**EXTRAIT CHOISI:**

--*--

La généralisation du système des cités ouvrières détruira une des principales objections qui s’opposent à la dispersion des établissemens industriels. Nous avons trop de cours d’eau et trop de voies ferrées pour que la question des messageries conserve l’importance qu’elle avait jadis ; l’abolition du régime prohibitif, en contraignant nos industriels à se servir d’outillages de premier choix, rend la proximité des mécaniciens moins nécessaire ; enfin plus l’industrie se développe, plus la vente et l’achalandage deviennent indépendans de la situation topographique de l’établissement. Il ne s’agissait donc plus, pour les maisons isolées, que de trouver le moyen d’avoir toujours un personnel suffisant. Ce moyen est trouvé : il n’y a pas à craindre que les habitans de la cité de Mulhouse quittent leur propriété pour aller vivre en nomades à Rouen ou à Lille.

--*--

**DONNÉES FOURNIES:**
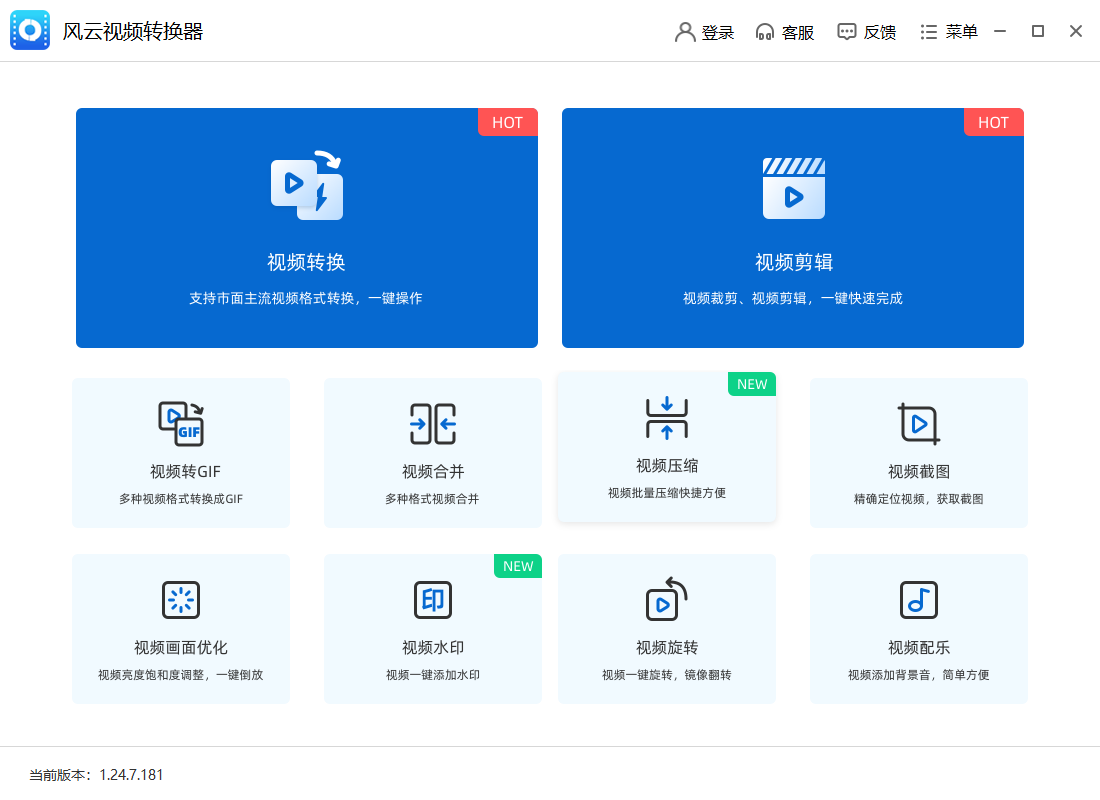The height and width of the screenshot is (800, 1100).
Task: Launch the 视频压缩 compression tool
Action: tap(666, 450)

--*--

**EXERCICES:**
#1 Recopiez le passage de l’extrait sur les cités ouvrières, de « La généralisation du » à « ou à Lille. », en substituant « Colmar » à « Mulhouse ».
#2 D’après l’extrait sur les cités ouvrières, les affirmations suivantes sont-elles exactes ? Répondez par oui ou par non, et citez chaque fois les mots du texte qui tranchent.
(a) La question des messageries a gardé toute l’importance qu’elle avait autrefois.
(b) L’abolition du régime prohibitif rend moins nécessaire la proximité des mécaniciens.
(c) Il faut craindre que les habitants de la cité de Mulhouse partent vivre à Rouen ou à Lille.
#3 Veuillez écrire la suite de l’extrait sur les cités ouvrières, à partir de sa dernière phrase.

**RÉPONSES AUX EXERCICES:**
#1
La généralisation du système des cités ouvrières détruira une des principales objections qui s’opposent à la dispersion des établissemens industriels. Nous avons trop de cours d’eau et trop de voies ferrées pour que la question des messageries conserve l’importance qu’elle avait jadis ; l’abolition du régime prohibitif, en contraignant nos industriels à se servir d’outillages de premier choix, rend la proximité des mécaniciens moins nécessaire ; enfin plus l’industrie se développe, plus la vente et l’achalandage deviennent indépendans de la situation topographique de l’établissement. Il ne s’agissait donc plus, pour les maisons isolées, que de trouver le moyen d’avoir toujours un personnel suffisant. Ce moyen est trouvé : il n’y a pas à craindre que les habitans de la cité de Colmar quittent leur propriété pour aller vivre en nomades à Rouen ou à Lille.

#2
(a) Non : « Nous avons trop de cours d’eau et trop de voies ferrées pour que la question des messageries conserve l’importance qu’elle avait jadis ».
(b) Oui : « l’abolition du régime prohibitif, en contraignant nos industriels à se servir d’outillages de premier choix, rend la proximité des mécaniciens moins nécessaire ».
(c) Non : « il n’y a pas à craindre que les habitans de la cité de Mulhouse quittent leur propriété pour aller vivre en nomades à Rouen ou à Lille ».

#3
La transformation des ouvriers de Mulhouse a été rapide. Ces rudes enfans de l’Alsace, devenus propriétaires par leur travail, administrent leur avoir avec une sorte d’âpreté, ne négligent rien pour l’étendre à force d’activité et d’économie, et gouvernent leur famille avec bon sens, honnêteté et fermeté. Dans tous les centres industriels où les ouvriers n’ont pas été considérés comme de pures machines à pousser la navette ou à battre l’enclume, leur esprit a contracté des habitudes sérieuses, et leur moralité s’en est heureusement ressentie. La même réforme se remarque toujours chez ceux d’entre eux qu’on appelle à exercer quelque autorité dans l’atelier, siéger dans un conseil de prud’hommes ou même dans un simple conseil d’administration de société de secours mutuels. Ces faits ne seront pas niés par les défenseurs de la propriété et de la famille, qui ont démontré, il y a quelque dix ans, avec tant de zèle, d’éloquence et de succès, l’étroite solidarité qui unit la liberté, le travail, la propriété et les vertus domestiques.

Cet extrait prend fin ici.